TAREFAS A REALIZAR
1. Reproduza o trecho sobre o Pacaembu de "Em relação à" a "Machado de Carvalho.".
2. Por favor, responda com base no trecho sobre o Pacaembu:
(a) Em que dia será inaugurado o espaço temporário para eventos?
(b) Qual foi o placar do último jogo disputado no Paca e entre quais times?
(c) Qual passa a ser a capacidade do estádio com a demolição do Tobogã?
3. Liste todas as quantidades de pessoas mencionadas no trecho sobre o Pacaembu, indicando a que cada uma se refere.

TRECHO DO TEXTO
- - - - - - -

Será inaugurado no dia 30 de Abril um espaço temporário para a realização de eventos, sob uma tenda de quatro mil metros quadrados, com capacidade para até nove mil pessoas e toda equipada com isolamento acústico, que será erguido em parte do local onde ficava o campo de futebol. O espaço sediará uma apresentação da cantora Gal Costa, para um público de três mil pessoas. Os ingressos já estão à venda e podem ser adquiridos pelo site oficial do Pacaembu, com preços que variam entre R$ 97,75 (meia) a R$ 195,50 (inteira).
Em relação à conciliação entre os eventos culturais e futebolísticos, Barella afirma que “uma coisa não exclui a outra. Teremos espaços dedicados a recepção de eventos e shows no subsolo do novo edifício que será construído no lugar do tobogã. O campo continuará prioritariamente para o futebol, embora outros eventos possam ocorrer em outras áreas do Complexo paralelamente”.
O último jogo disputado no Paca antes da paralisação do futebol por conta da pandemia da covid-19 e, posteriormente, devido à reforma, foi um 0 a 0 entre Palmeiras e Santos, em duelo válido pela 9ª rodada do Campeonato Paulista, no dia 29 de fevereiro de 2020. Com a demolição do Tobogã, a capacidade do estádio passa de 40.199 pessoas a 28.437, reduzindo assim a quantidade de público nas arquibancadas do Paulo Machado de Carvalho.

- - - - - - -

DADOS DO EXERCÍCIO
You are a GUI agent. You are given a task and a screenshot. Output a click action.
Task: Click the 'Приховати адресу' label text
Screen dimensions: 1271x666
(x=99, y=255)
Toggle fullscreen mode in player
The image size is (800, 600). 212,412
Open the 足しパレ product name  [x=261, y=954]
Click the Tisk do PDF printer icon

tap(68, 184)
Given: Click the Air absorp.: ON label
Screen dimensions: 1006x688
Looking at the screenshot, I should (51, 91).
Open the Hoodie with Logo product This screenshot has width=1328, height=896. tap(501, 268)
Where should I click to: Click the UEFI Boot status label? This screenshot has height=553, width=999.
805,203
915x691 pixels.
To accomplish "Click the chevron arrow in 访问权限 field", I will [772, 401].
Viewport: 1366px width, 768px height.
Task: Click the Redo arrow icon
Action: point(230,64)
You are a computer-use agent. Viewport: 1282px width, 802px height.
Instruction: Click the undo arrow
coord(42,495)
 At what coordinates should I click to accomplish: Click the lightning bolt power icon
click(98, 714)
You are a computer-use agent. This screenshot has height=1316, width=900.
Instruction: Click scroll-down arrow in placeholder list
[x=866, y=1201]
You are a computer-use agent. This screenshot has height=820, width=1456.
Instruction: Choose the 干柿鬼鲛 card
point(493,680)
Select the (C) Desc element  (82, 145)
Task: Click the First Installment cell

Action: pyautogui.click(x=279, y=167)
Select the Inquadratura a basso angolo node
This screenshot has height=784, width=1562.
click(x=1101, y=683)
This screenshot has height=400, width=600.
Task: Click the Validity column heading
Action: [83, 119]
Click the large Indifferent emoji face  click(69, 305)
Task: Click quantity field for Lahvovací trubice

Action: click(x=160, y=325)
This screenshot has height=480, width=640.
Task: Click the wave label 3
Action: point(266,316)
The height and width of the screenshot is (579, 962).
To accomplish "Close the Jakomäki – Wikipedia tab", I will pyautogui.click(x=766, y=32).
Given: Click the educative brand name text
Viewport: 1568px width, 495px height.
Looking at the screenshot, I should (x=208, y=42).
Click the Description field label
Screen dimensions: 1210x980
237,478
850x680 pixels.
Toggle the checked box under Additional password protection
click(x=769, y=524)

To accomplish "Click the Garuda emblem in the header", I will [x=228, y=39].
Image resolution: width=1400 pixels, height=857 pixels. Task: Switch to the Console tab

- - - - - - -

RESPOSTAS POR TAREFA
1.
Em relação à conciliação entre os eventos culturais e futebolísticos, Barella afirma que “uma coisa não exclui a outra. Teremos espaços dedicados a recepção de eventos e shows no subsolo do novo edifício que será construído no lugar do tobogã. O campo continuará prioritariamente para o futebol, embora outros eventos possam ocorrer em outras áreas do Complexo paralelamente”.
O último jogo disputado no Paca antes da paralisação do futebol por conta da pandemia da covid-19 e, posteriormente, devido à reforma, foi um 0 a 0 entre Palmeiras e Santos, em duelo válido pela 9ª rodada do Campeonato Paulista, no dia 29 de fevereiro de 2020. Com a demolição do Tobogã, a capacidade do estádio passa de 40.199 pessoas a 28.437, reduzindo assim a quantidade de público nas arquibancadas do Paulo Machado de Carvalho.

2.
(a) No dia 30 de abril.
(b) 0 a 0, entre Palmeiras e Santos.
(c) 28.437 pessoas.

3.
- Até nove mil pessoas: capacidade da tenda do espaço temporário
- Três mil pessoas: público da apresentação de Gal Costa
- 40.199 pessoas: capacidade do estádio antes da demolição do Tobogã
- 28.437 pessoas: capacidade do estádio com a demolição do Tobogã